● GOAL
Please return each line of the records below that contains the string "sidebar". Case counts.

[Raw records]
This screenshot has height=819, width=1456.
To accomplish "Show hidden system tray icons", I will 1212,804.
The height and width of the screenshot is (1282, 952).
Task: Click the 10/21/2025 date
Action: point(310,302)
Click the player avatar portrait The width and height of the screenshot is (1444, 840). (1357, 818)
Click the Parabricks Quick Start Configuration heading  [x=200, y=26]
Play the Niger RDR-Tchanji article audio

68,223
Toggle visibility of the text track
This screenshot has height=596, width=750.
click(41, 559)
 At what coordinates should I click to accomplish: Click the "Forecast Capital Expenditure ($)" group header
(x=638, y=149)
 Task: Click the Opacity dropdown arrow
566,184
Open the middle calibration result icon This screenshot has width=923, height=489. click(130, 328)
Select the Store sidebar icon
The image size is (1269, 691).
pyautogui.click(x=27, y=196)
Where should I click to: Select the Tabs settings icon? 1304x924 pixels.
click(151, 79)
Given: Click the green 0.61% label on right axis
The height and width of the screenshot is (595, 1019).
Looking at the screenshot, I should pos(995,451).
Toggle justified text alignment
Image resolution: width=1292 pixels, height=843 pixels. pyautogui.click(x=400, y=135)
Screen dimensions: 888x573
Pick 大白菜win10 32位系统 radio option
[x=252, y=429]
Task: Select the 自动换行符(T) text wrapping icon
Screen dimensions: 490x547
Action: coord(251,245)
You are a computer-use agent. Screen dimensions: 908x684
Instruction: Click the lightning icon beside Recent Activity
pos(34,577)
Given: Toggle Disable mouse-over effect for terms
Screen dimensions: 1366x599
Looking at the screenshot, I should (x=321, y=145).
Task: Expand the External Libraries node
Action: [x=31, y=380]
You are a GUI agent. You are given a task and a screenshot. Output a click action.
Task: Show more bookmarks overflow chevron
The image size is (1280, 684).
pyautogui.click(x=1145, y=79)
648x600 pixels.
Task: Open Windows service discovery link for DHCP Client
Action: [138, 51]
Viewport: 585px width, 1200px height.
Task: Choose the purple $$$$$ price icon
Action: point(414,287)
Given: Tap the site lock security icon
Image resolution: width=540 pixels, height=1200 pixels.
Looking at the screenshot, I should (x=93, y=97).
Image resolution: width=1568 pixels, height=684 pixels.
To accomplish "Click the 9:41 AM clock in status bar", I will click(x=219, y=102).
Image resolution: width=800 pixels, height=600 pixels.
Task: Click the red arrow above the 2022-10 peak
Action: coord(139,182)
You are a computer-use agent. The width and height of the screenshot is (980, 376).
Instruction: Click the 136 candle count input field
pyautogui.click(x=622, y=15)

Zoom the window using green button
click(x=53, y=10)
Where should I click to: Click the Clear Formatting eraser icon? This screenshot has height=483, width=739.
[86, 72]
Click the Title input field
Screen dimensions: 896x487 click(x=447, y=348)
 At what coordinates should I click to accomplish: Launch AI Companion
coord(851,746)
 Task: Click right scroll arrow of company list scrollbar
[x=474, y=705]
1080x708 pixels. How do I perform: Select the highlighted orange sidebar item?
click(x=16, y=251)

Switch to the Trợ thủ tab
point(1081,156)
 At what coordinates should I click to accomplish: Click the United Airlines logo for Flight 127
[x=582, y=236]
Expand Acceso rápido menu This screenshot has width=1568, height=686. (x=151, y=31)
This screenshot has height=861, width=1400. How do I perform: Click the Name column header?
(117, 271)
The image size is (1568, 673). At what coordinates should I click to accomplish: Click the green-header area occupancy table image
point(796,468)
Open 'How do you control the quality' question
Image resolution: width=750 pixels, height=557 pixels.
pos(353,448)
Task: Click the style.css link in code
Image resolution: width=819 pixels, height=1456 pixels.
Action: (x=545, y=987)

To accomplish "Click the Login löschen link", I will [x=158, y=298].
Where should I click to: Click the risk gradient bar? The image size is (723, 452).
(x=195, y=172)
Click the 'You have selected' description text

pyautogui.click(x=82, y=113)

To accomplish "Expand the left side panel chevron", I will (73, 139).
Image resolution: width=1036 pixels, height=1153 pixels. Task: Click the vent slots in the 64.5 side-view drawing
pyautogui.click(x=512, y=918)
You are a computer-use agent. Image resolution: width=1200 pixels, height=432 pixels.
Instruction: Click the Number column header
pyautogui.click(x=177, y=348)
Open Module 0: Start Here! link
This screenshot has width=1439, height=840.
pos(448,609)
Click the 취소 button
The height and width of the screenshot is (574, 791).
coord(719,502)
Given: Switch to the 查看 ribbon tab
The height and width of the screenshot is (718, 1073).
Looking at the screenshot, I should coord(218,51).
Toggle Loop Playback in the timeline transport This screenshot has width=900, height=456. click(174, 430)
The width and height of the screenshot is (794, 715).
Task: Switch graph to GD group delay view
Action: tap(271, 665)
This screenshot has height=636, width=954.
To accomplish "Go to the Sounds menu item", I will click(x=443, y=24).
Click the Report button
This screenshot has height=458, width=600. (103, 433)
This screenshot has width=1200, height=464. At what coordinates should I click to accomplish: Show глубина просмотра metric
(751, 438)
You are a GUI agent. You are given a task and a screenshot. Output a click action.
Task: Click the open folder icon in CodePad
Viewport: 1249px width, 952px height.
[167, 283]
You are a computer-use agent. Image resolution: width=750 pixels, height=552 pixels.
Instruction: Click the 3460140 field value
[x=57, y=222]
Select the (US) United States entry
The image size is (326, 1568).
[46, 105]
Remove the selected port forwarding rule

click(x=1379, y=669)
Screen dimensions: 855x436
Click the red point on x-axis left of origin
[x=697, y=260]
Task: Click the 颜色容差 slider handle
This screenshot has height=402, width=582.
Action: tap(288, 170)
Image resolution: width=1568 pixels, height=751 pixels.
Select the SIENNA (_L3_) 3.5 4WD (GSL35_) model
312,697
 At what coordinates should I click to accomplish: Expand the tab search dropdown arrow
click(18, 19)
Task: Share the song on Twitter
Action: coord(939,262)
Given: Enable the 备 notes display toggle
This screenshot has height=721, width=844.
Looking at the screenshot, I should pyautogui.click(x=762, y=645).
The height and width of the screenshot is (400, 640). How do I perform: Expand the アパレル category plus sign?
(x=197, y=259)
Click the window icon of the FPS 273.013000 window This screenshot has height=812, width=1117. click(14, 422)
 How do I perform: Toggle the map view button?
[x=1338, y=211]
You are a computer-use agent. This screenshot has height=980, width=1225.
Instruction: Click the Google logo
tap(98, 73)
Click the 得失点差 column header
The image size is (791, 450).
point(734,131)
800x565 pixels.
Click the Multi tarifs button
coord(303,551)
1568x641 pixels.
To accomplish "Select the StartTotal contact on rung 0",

● THE COMPLETED TASK
Select the Store sidebar icon
1080x708 pixels. How do I perform: Select the highlighted orange sidebar item?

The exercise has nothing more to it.